How do you scale a cloud bigtable database if more queries per second are needed?

In today’s series we are going to dive-deep into Bigtable. We will follow our usual strategy of defining the service, looking at when to use it and going through it’s history and how it compares to other products. After covering BigTable’s background, we’ll jump into the core technology, it’s elasticity and approach to security, cost and disaster recovery.

Introduction

Bigtable is a petabyte-scale, high-throughput, fully managed, scalable NoSQL database. It’s a key-value store. Ideal for gaming, ad-tech, IoT and many other applications that need high read and write, up to 10 MB/s throughput, at a consistently low, sub-10ms latency. With out-of-the box integrations with both streaming products, such as Dataflow Streaming, Spark Streaming, or Storm, and batch products, such as Hadoop MapReduce, Dataflow, or Spark, Bigtable is the perfect companion for your big data applications. In addition, you will also see it as a backend for other database products such as GeoMesa, JGraphDB, JanusGraph, Heroic and OpenTSDB, or being used in Cloud Datastore to persist indexes.

· · · ·

### Stated problem
Could you write out, word for word, the stretch of the Bigtable overview running from "In today’s series" up to and including "and disaster recovery."?

### Data section
· · · ·

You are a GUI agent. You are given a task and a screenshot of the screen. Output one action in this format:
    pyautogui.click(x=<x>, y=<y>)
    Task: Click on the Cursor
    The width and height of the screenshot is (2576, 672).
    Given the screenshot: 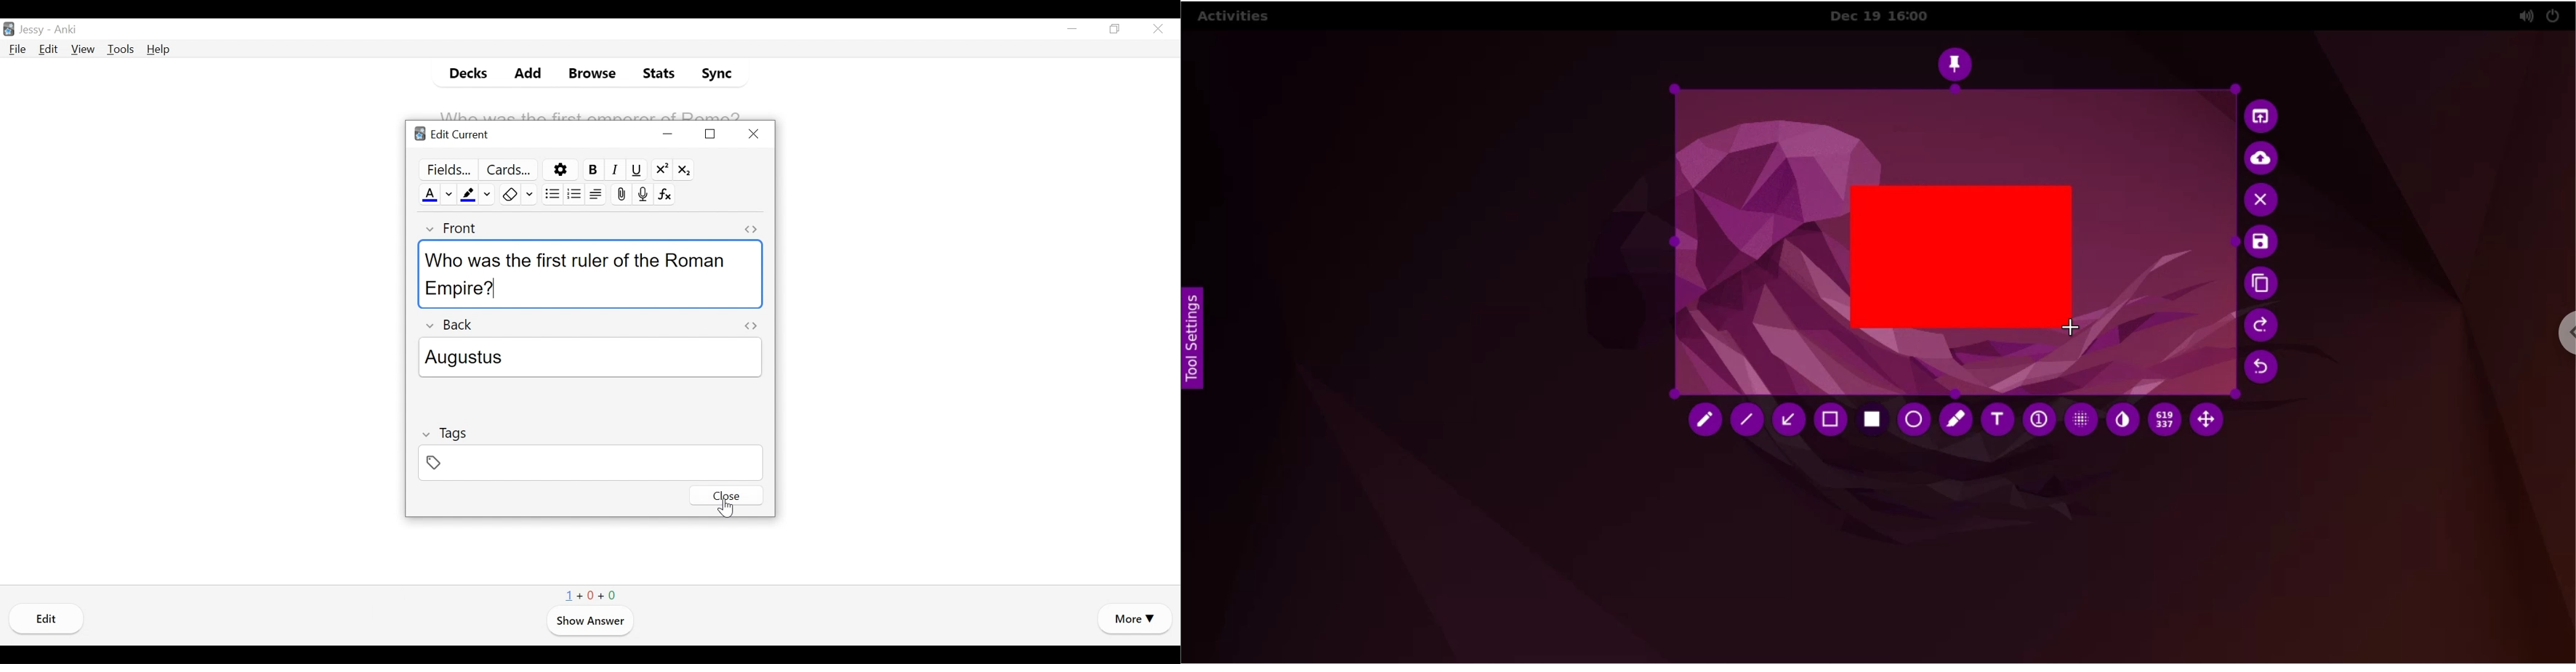 What is the action you would take?
    pyautogui.click(x=728, y=508)
    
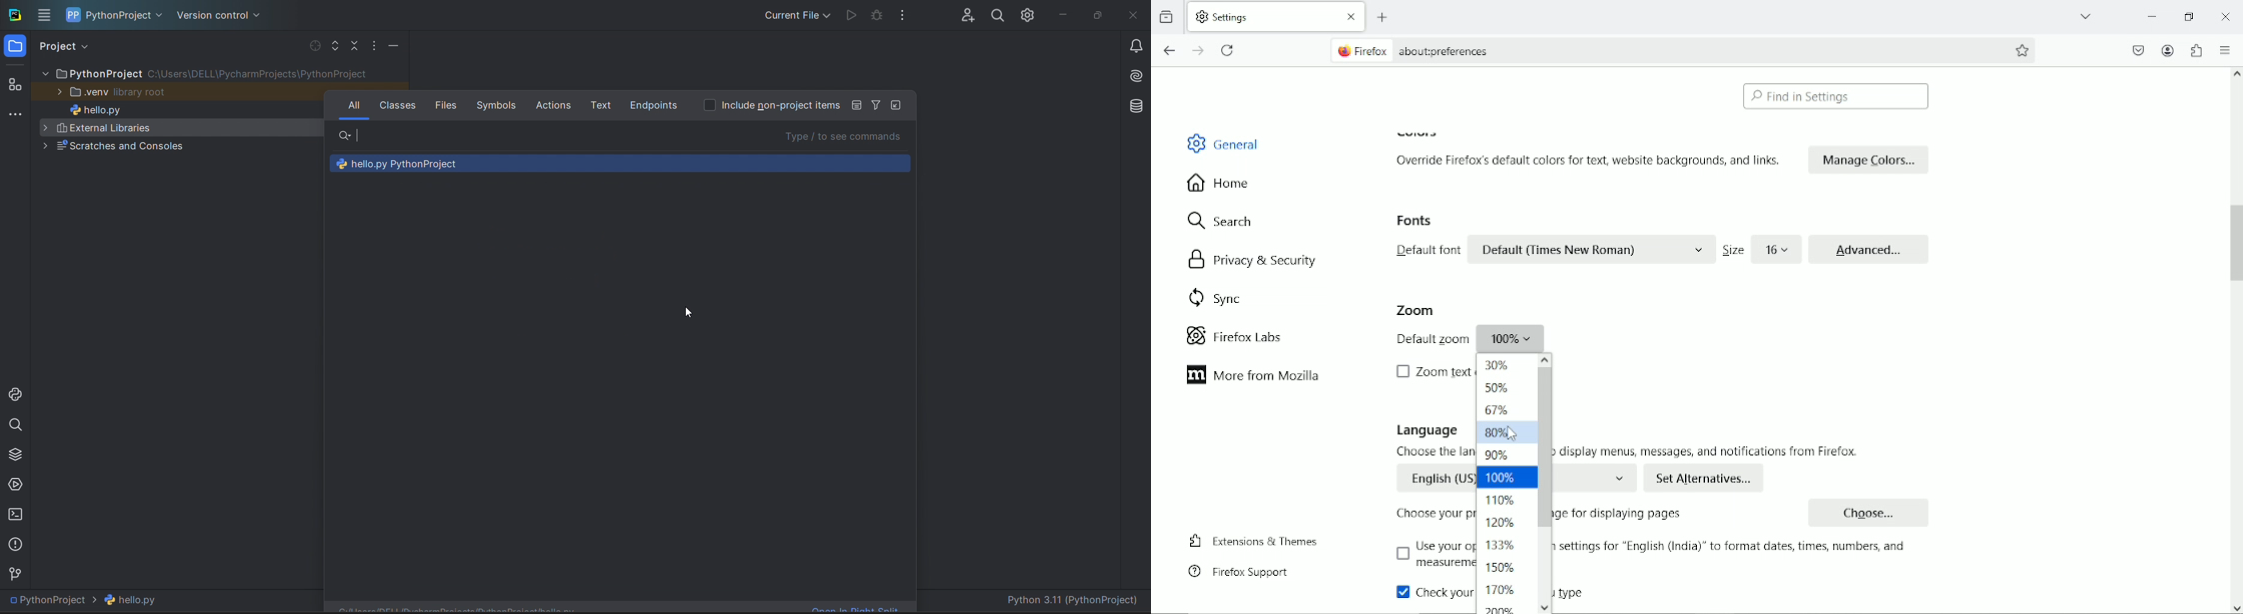  What do you see at coordinates (1592, 160) in the screenshot?
I see `‘Override Firefox's default colors for text, website backgrounds, and links.` at bounding box center [1592, 160].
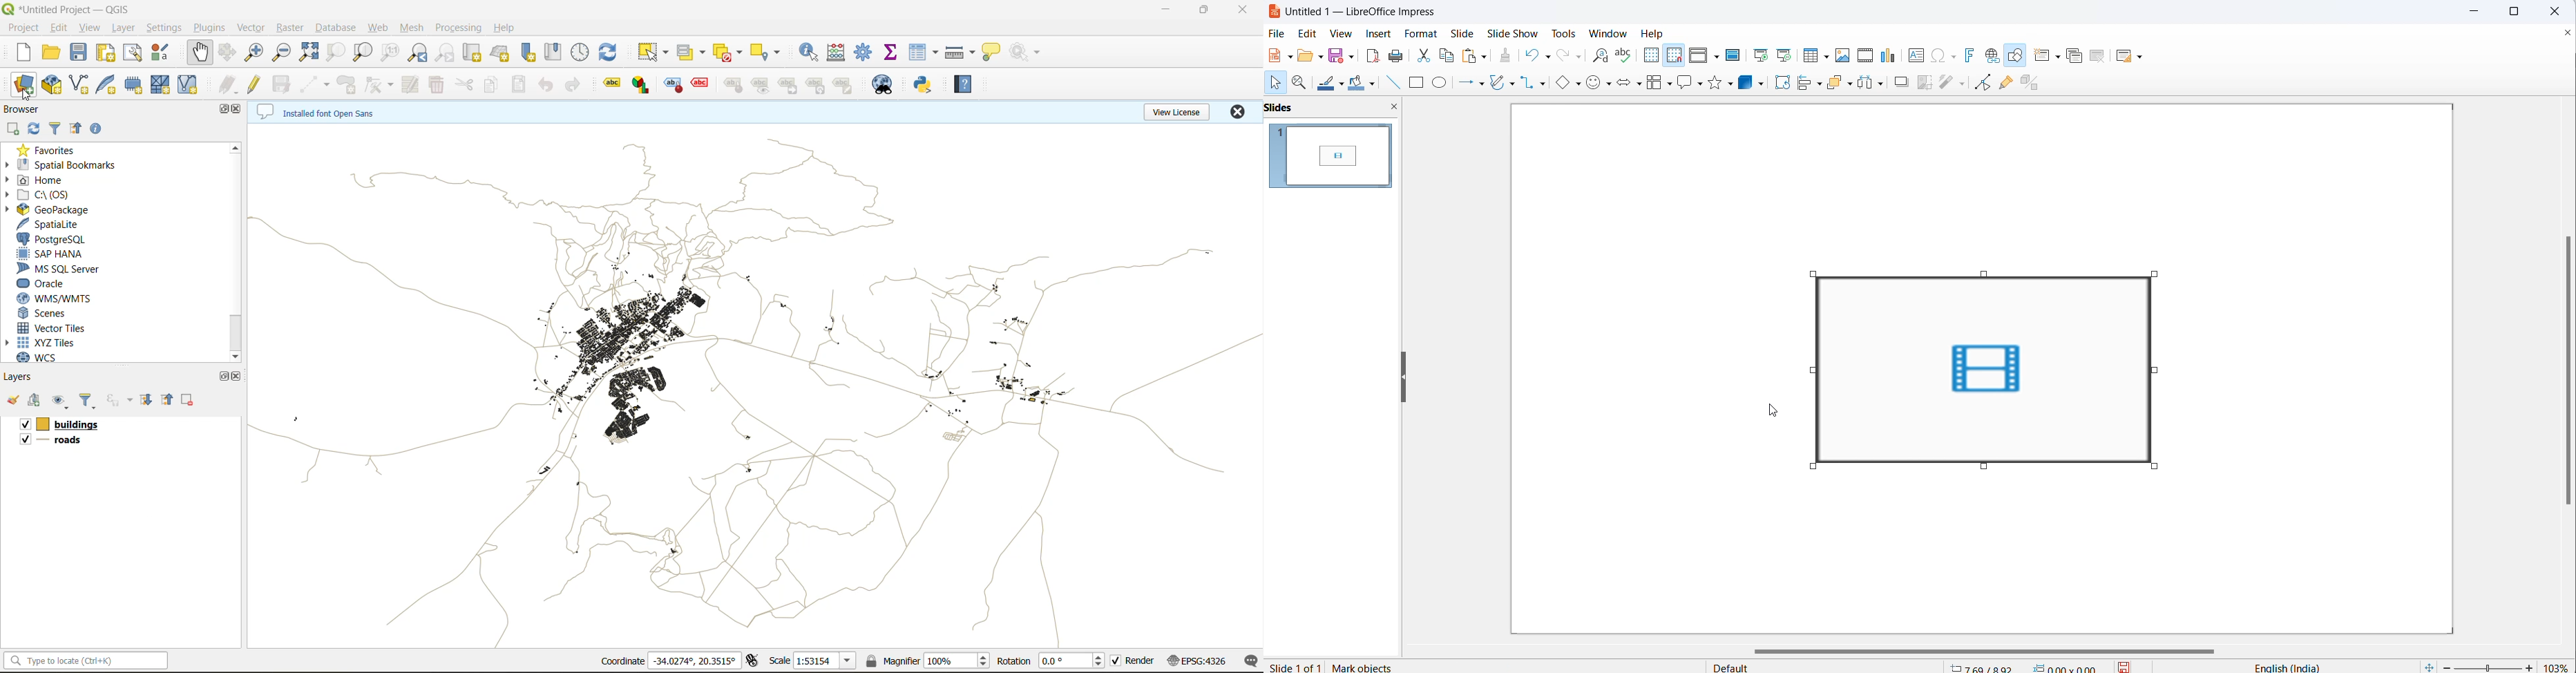  What do you see at coordinates (1560, 33) in the screenshot?
I see `tools` at bounding box center [1560, 33].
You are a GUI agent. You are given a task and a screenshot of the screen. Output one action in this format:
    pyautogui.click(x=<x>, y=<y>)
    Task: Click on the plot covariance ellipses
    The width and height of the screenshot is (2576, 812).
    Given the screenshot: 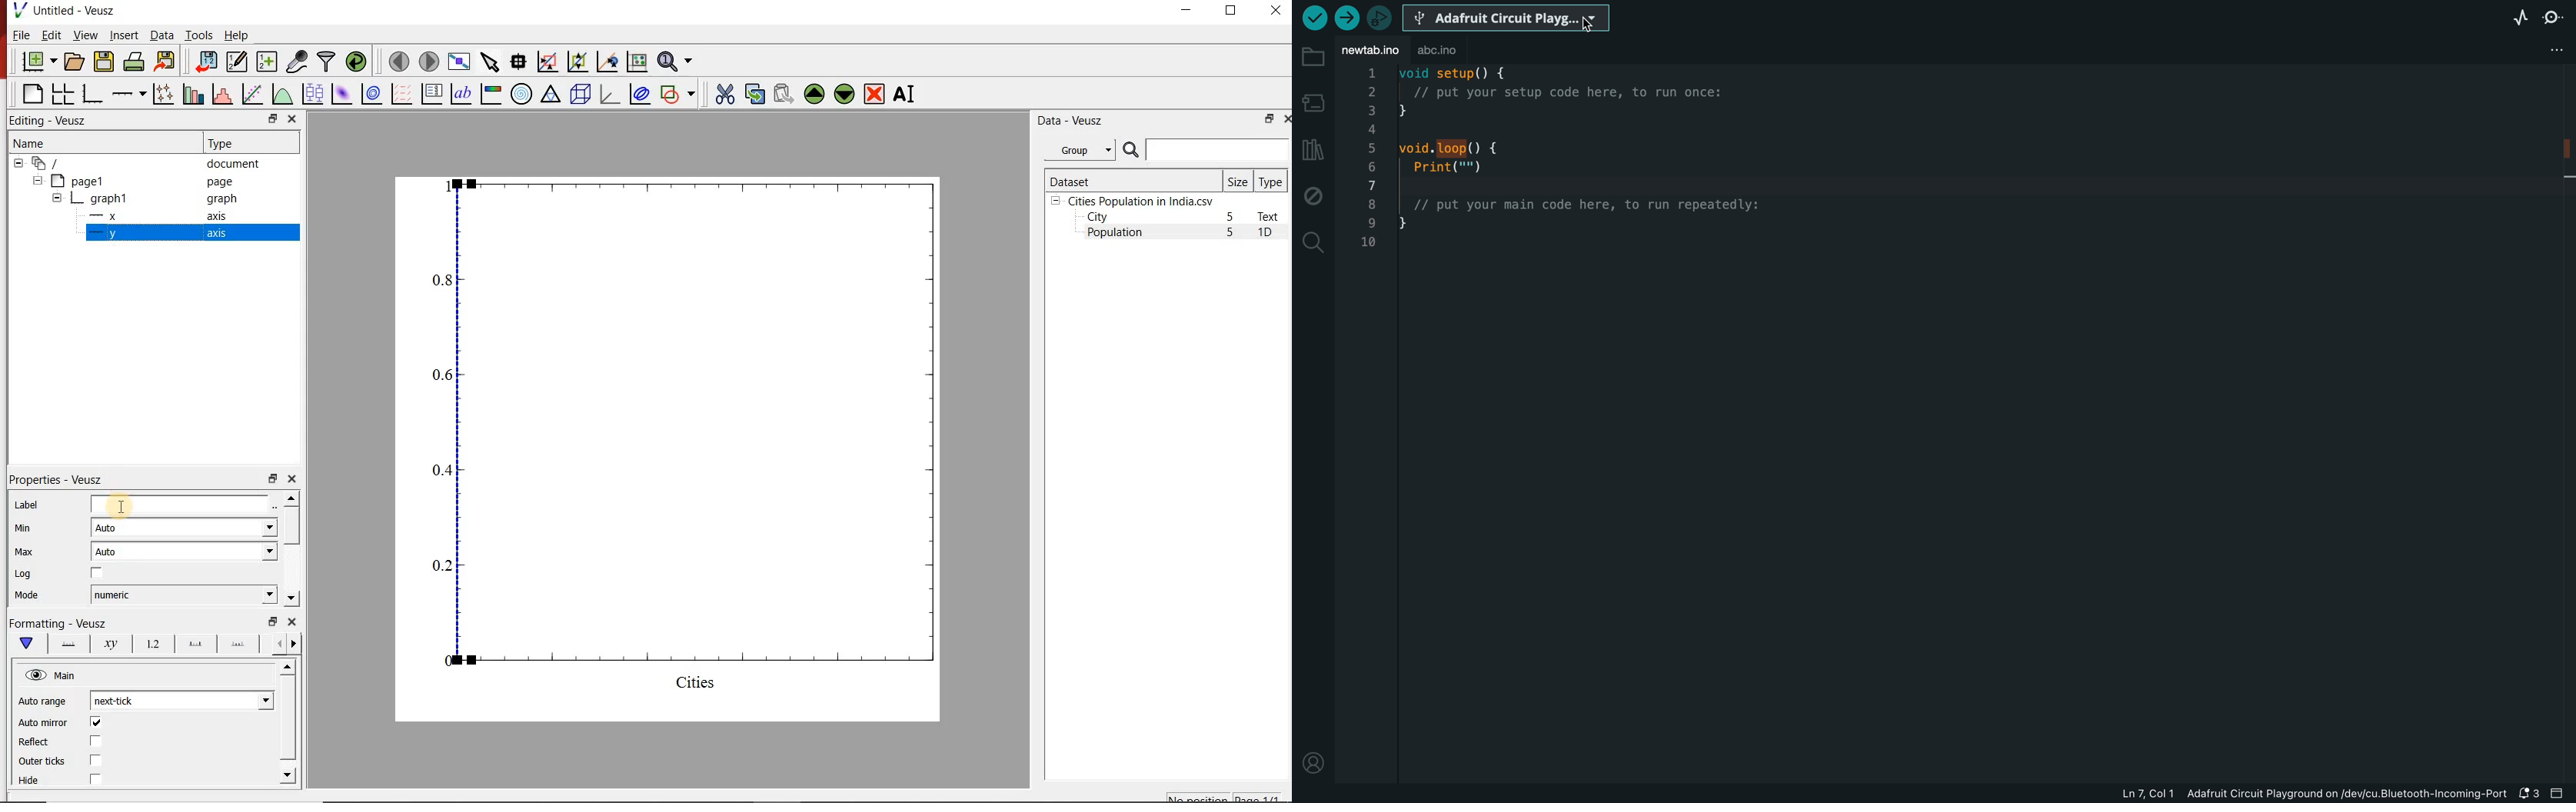 What is the action you would take?
    pyautogui.click(x=640, y=95)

· · · ·

### Answer
In today’s series we are going to dive-deep into Bigtable. We will follow our usual strategy of defining the service, looking at when to use it and going through it’s history and how it compares to other products. After covering BigTable’s background, we’ll jump into the core technology, it’s elasticity and approach to security, cost and disaster recovery.